“O apri tutto, o chiudi tutto”, così risponde un imprenditore nel mondo del food and beverage alla domanda “ma come possiamo fare a tenere insieme lavoro e emergenza sanitaria?”.
È così che F. ci racconta le proprie difficoltà nel mandare avanti il suo bar ristorante, tra i più attivi in uno dei quartieri più vivi della Capitale pre-pandemia.
Perché non è tanto lo stare chiusi che crea enormi difficoltà ai piccoli imprenditori come lui, bensì il non sapere con un sufficiente preavviso quando e come si possa stare aperti.
E allora succede che si fanno letteralmente i conti senza l’oste, si comprano beni di consumo deperibili per organizzare un’apertura che all’improvviso non si può fare perché, nel frattempo, “strega comanda colore diverso”. Perché i dati cambiano con una frequenza spaventosa, e tutto l’impianto di monitoraggio si adegua, e quindi da giallo diventi arancione, o da arancione diventi rosso, o tutto lo spettro delle varie combinazioni.
E cambia la lista degli esercizi che possono svolgere la propria attività commerciale, e cambiano gli orari all’interno dei quali questa attività può essere svolta.
La conseguenza è che tutto l’approvvigionamento va a farsi benedire e, contestualmente, i danni economici ai titolari delle piccole imprese (insieme a quelli sociali e ambientali causati dallo spreco, ma questo è un capitolo a parte) diventano — nel lungo periodo — incalcolabili.

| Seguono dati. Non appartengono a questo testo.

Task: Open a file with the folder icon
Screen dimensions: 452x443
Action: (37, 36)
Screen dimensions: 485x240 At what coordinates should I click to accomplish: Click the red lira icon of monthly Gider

E allora, chiede F., non sarebbe più intelligente evitare l’asporto e i conseguenti assembramenti nella famosa piazzetta dietro il suo bar e consentire invece il consumo al tavolo seguendo istruzioni e regole su capacità e distanziamento ben definite? E garantire poi un controllo sulla corretta implementazione di tali principi?
Oppure, semplicemente, non converrebbe prendere atto del fatto che la socialità è un lusso che — ad oggi — non ci possiamo permettere, a pranzo come a cena, e prendere decisioni drastiche ma efficaci, trovando il modo di compensare le attività a rischio?
Con l’attuazione del primo Decreto Rilancio, il Governo aveva previsto — con tutti i distinguo del caso, a seconda dell’attività — delle forme di compensazione per questo tipo di situazioni: lo stato di emergenza persiste almeno fino alla fine di aprile, il sostegno su affitti e spese (fisse), invece, viene meno.
E questo mette in ginocchio tantissime realtà che, in alcuni casi, non apriranno mai più.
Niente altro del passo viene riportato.